Last week we discussed the projected momentum for FPGAs in the cloud with Deepak Singh, general manager of container and HPC projects at Amazon Web Services. In the second half of our interview, we delved into the current state of high performance computing on Amazon’s cloud.
While the company tends to offer generalizations versus specific breakdowns of “typical” workloads for different HPC application types, the insight reveals a continued emphasis on pushing new instances to feed both HPC and machine learning, continued drive to push ISVs to expand license models, and continued work to make running complex workflows more seamless. For a time, mostly a few years ago, there was a concentrated push from AWS teams to detail HPC use cases—those workloads with tight coupling, MPI stacks, and custom hardware configurations. The pace of publicized new use cases with real high performance demands has slowed, but AWS remains confident they are on a path to continue reeling in the supercomputing set. Of course, not everyone who uses AWS for HPC at scale talks.
As we outlined in the past, the company has been at the fore for HPC end users, adding advanced 10GbE networking, GPU acceleration, diverse CPU offerings for a range of compute-intensive jobs, and now, FPGAs. These hardware investments, coupled with more ISV partnerships for HPC codes (and new use cases to support the viability of those at scale in a cloud environment) have helped AWS keep pace with what Singh says is sustained interest from traditional HPC users—and new users with machine learning needs tied to HPC hardware.
“The big discussion we’ve been having when it comes to HPC is around usability,” Singh explains. “Making sure we have an optimized stack. People in HPC are used to having a particular hardware stack, a certain MPI stack, math libraries, and other specific tooling, but when you look closer, a lot of this is built around the idea that things are static. That there is a fixed sized cluster and a bunch of users with a queue.” For these HPC end users, the company introduced AWS Batch, which is exactly what it sounds like—a managed way to run batch jobs without getting involved in extensive provisioning or other complexities.

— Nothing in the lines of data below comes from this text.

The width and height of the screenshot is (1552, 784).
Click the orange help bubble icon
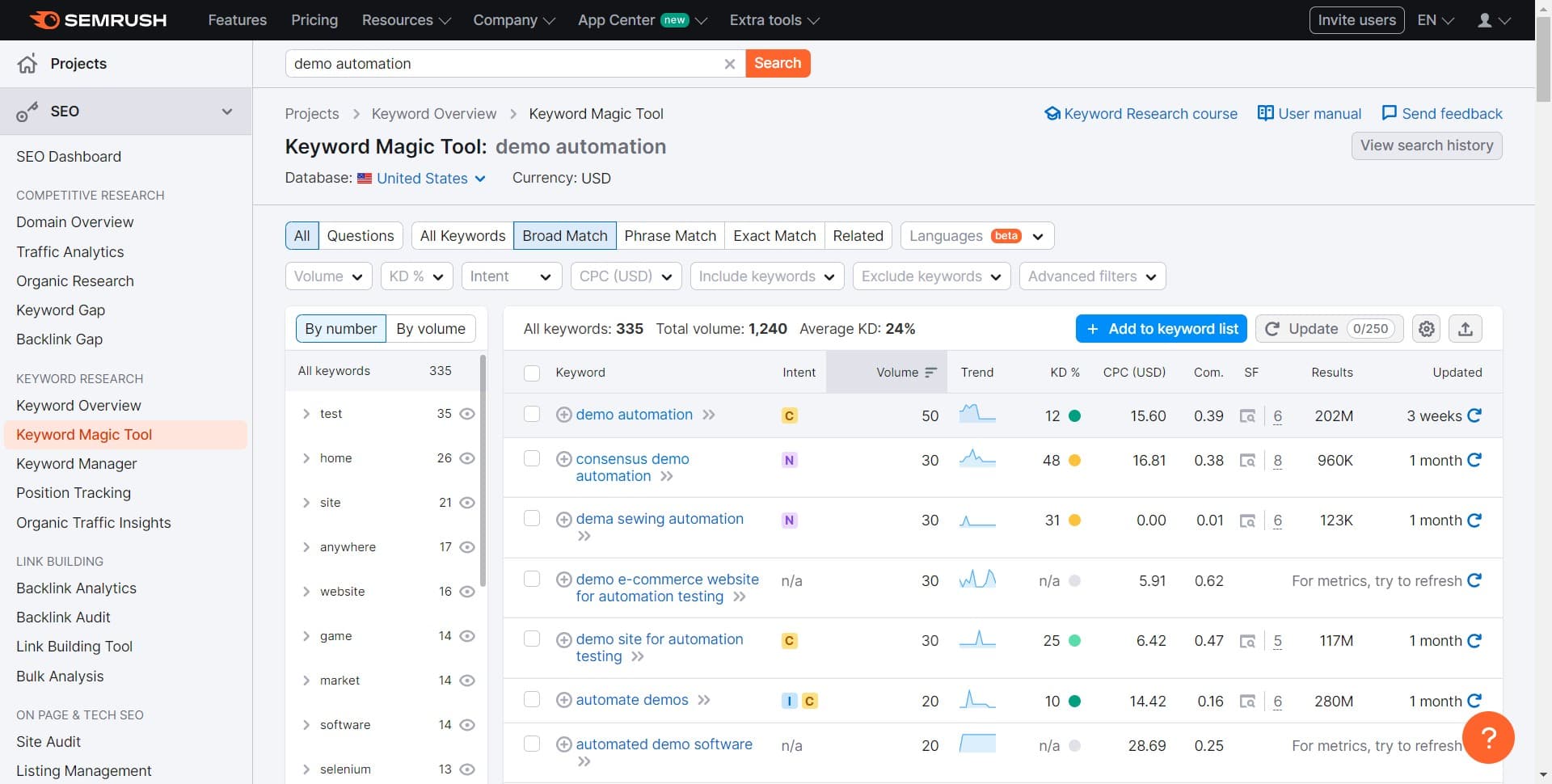pos(1490,737)
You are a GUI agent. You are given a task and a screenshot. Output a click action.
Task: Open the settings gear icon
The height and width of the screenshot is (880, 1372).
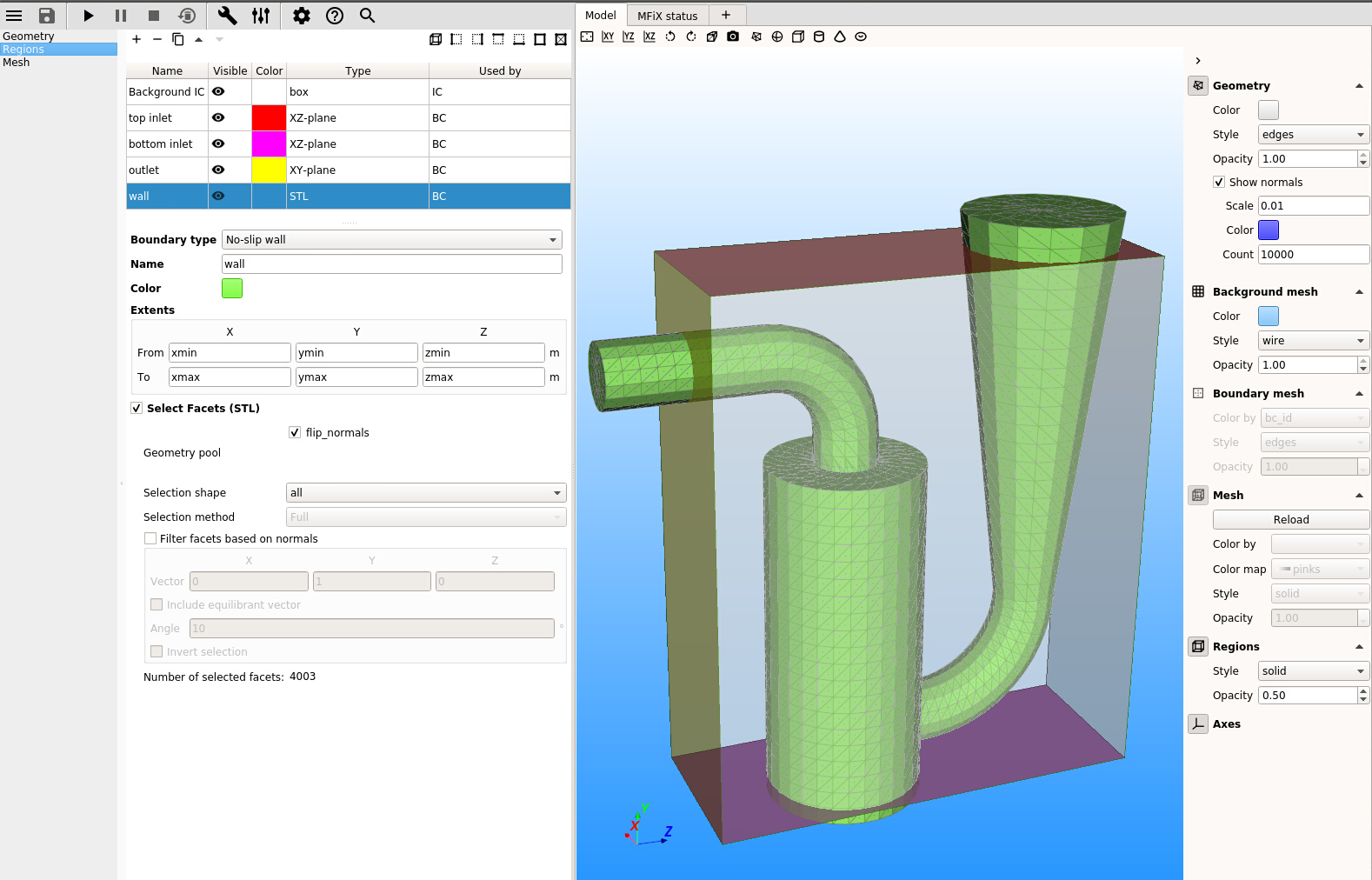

We asked Singh what generalizations could be made about their HPC user base as we kick off 2017, and while it’s not hard to imagine that they vary dramatically in terms of requirements, the sweet spot is users with scale-out workloads. Here, life sciences workloads come to mind first, but these were some of the initial large-scale users AWS could point at to entice HPC to come to the cloud side. Another area where they’re seeing larger numbers of new users is in engineering. This was driven by use cases where HPC codes are shown to scale higher than they have even on on-site supercomputers, as was the case with ANSYS and a recent scalability run that used over 2000 cores on AWS. This has driven adoption in the many areas where computational fluid dynamics (CFD) looms large in both research and enterprise. Further, Singh says they are also seeing the HPC set demand more integration of visualization capabilities for simulation workloads and those in animation, among others.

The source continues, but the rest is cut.